だが、ナルミヤからそのメンバーの内訳を聞いて、やや暗くなり気味だった心境が一変する。
「アルメニィ学園長、シグノア生徒会長、ルグリア副会長。そしてデニスさんとセリアラさんの5人です」
「学園長にデニス先生も来るのか。ならイケるかもしれねぇな!」
レイダーが表情を明るくする。
確かに人数は5人だが、戦力的には一軍にも匹敵すると思われる面子だった。
「ならこちらも次のステージに移るとしますか」
4人はお互いに頷き、そしてレミナが言った。
「みんな、私に手を触れて」
レミナに言われた通りに3人は手をレミナの肩に乗せる。

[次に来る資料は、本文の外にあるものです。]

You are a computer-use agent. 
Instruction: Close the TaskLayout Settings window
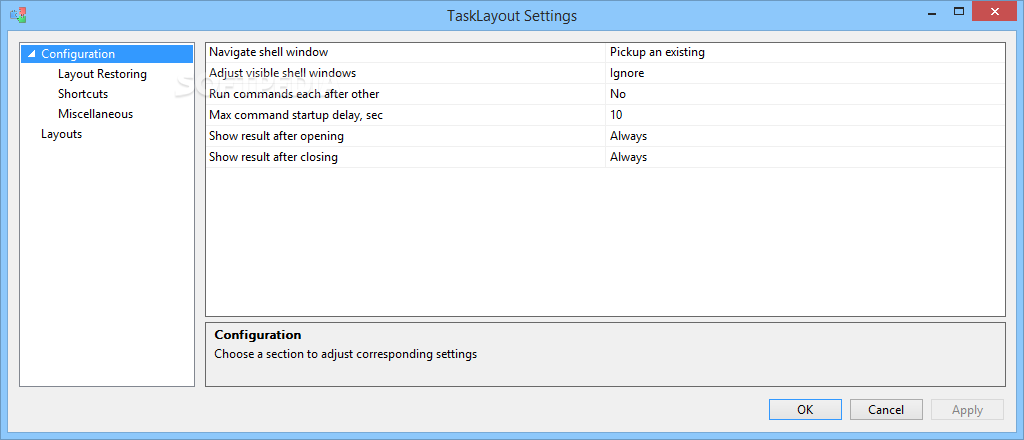(x=994, y=11)
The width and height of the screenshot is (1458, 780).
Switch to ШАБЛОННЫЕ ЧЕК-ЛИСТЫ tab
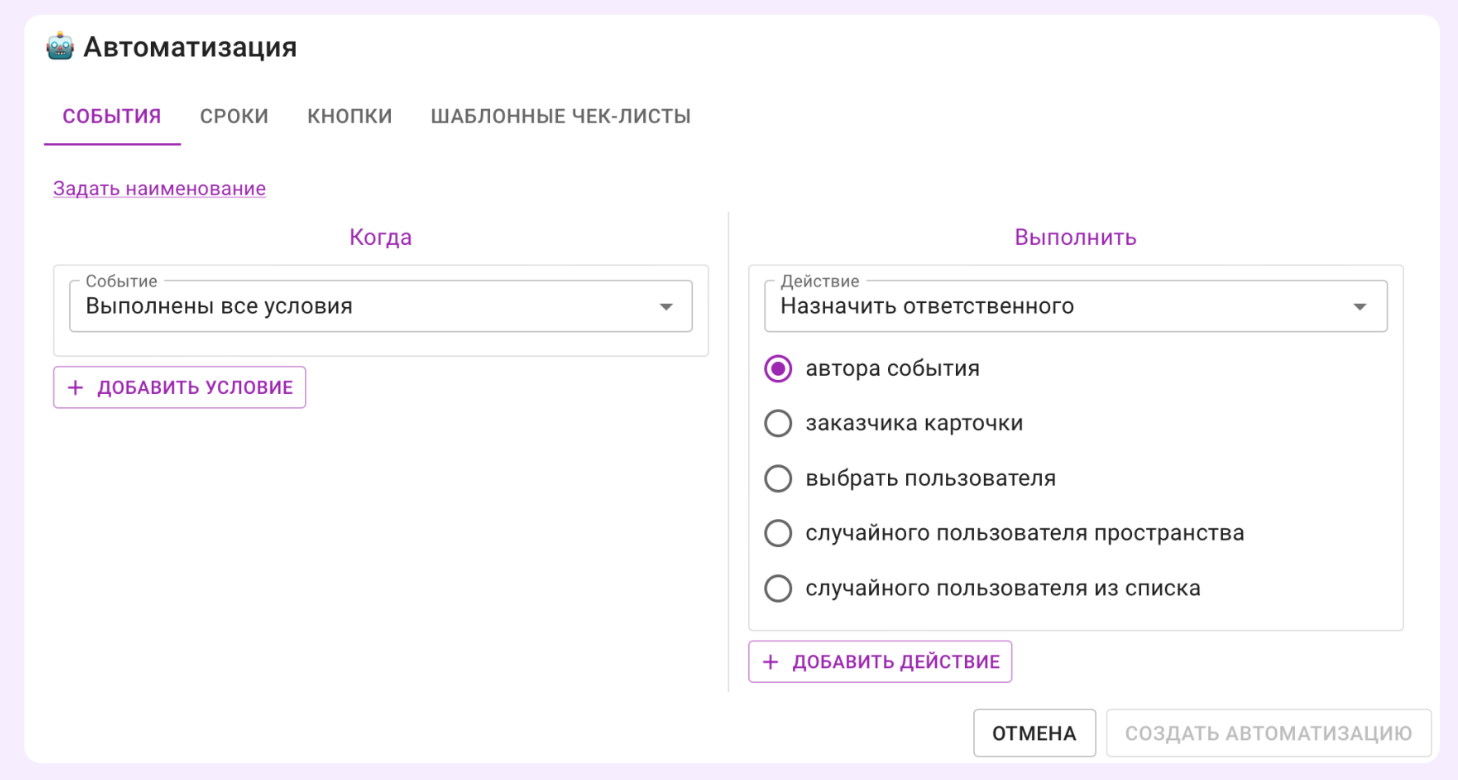pos(560,115)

それを確認し、レミナは呟く。
「真言、『私と』『触れてる人』『軽くなる』」
真言魔法による身体強化。
レミナとレミナに触れていた人全員の体を軽くする。これによって、移動速度は倍以上に跳ね上がる。
「よし、ついて来なさい、百足龍虫!」
そう言って全員が西に向かって風を切るように駆け出した。百足龍虫は怒りの雄叫びを上げて4人を追いかける。
その追いかけっこは討伐隊と衝突するまで続いた。